Michel Derdevet, président du think tank Confrontations Europe revient dans cette chronique hebdomadaire sur les dernières publications de son organisation, notamment de sa revue semestrielle. Énergie, numérique, finances, gouvernance européenne, géopolitique, social, les sujets d'analyse sont traités par des experts européens de tout le continent dont le travail est présenté par Michel Derdevet.
Confrontations Europe a récemment publié un article de sa vice-présidente, Anne Bucher, consacré au financement européen de la santé.
Alors que s’ouvrent les premières consultations sur le prochain Cadre Financier Pluriannuel, celui qui couvrira la période post-2027, une question s’impose : quelle place accorder à la santé dans le budget de l’Union ?
Entre les leçons de la pandémie de Covid-19, les fortes contraintes budgétaires et des attentes citoyennes de plus en plus visibles, cette tribune interroge : l’Europe est-elle prête à faire de la santé une véritable priorité stratégique ?
Dans cet épisode, on explore ces enjeux… et les pistes concrètes qu’Anne Bucher propose pour construire une véritable souveraineté sanitaire européenne.
L’Union européenne est-elle en mesure de développer une véritable politique de santé commune ?
La réponse est nuancée.
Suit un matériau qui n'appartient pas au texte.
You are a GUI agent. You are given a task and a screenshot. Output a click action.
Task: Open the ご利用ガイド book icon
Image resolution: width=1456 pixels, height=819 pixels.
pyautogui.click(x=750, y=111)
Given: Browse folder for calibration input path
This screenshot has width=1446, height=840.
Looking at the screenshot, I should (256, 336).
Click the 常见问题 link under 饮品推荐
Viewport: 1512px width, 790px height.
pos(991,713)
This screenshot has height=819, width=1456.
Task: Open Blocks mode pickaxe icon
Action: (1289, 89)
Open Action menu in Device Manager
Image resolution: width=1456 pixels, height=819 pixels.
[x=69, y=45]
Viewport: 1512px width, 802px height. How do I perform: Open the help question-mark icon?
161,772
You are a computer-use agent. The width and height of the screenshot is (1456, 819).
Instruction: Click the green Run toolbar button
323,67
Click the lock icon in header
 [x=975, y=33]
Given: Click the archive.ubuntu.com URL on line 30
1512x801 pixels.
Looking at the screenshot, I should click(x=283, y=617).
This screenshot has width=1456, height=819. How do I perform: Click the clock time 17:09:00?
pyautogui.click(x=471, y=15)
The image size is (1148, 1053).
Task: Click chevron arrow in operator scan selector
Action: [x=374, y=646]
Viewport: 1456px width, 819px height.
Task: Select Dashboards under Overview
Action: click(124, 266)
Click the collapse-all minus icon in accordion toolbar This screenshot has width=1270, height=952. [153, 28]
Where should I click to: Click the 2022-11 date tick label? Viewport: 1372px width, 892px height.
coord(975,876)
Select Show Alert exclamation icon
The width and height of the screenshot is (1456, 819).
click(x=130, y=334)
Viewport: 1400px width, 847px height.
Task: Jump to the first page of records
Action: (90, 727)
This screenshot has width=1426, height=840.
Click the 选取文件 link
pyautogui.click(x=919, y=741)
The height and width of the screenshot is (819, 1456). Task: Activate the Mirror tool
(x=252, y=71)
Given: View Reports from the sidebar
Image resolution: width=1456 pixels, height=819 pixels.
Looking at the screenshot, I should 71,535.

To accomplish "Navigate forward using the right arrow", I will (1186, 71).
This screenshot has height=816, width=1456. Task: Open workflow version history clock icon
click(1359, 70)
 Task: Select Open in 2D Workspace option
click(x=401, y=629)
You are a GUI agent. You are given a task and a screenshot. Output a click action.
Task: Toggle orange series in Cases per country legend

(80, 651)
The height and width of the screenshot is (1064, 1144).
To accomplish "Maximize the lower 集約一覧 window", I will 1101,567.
Sur le plan juridique, la santé reste une compétence nationale, ce qui limite l’intervention directe de l’UE dans le financement des systèmes de soins. Pourtant, depuis la crise du Covid-19, on assiste à un tournant : l’Union a multiplié les initiatives dans le domaine de la santé, créant des agences comme HERA (chargée des urgences sanitaires), renforçant l’ECDC (Centre de prévention des maladies), et dotant le programme EU4Health de moyens sans précédent (4,4 milliards d’euros).
Au total, sur la période 2021-2027, l’UE investit environ 23 milliards d’euros dans la santé, via différents instruments (EU4Health, Horizon Europe, fonds structurels…). Cela montre une volonté croissante d’agir, mais ce financement reste inférieur aux besoins : il ne représente qu’une petite fraction des dépenses nécessaires pour structurer des systèmes de santé résilients.
L’UE a donc amorcé un mouvement. Mais elle ne développe pas encore une véritable stratégie de santé intégrée à l’échelle continentale. Cela tient à ses compétences limitées… mais aussi à un manque de lisibilité et de coordination des fonds existants.
Que faut-il changer dans la manière dont l’UE finance la santé ?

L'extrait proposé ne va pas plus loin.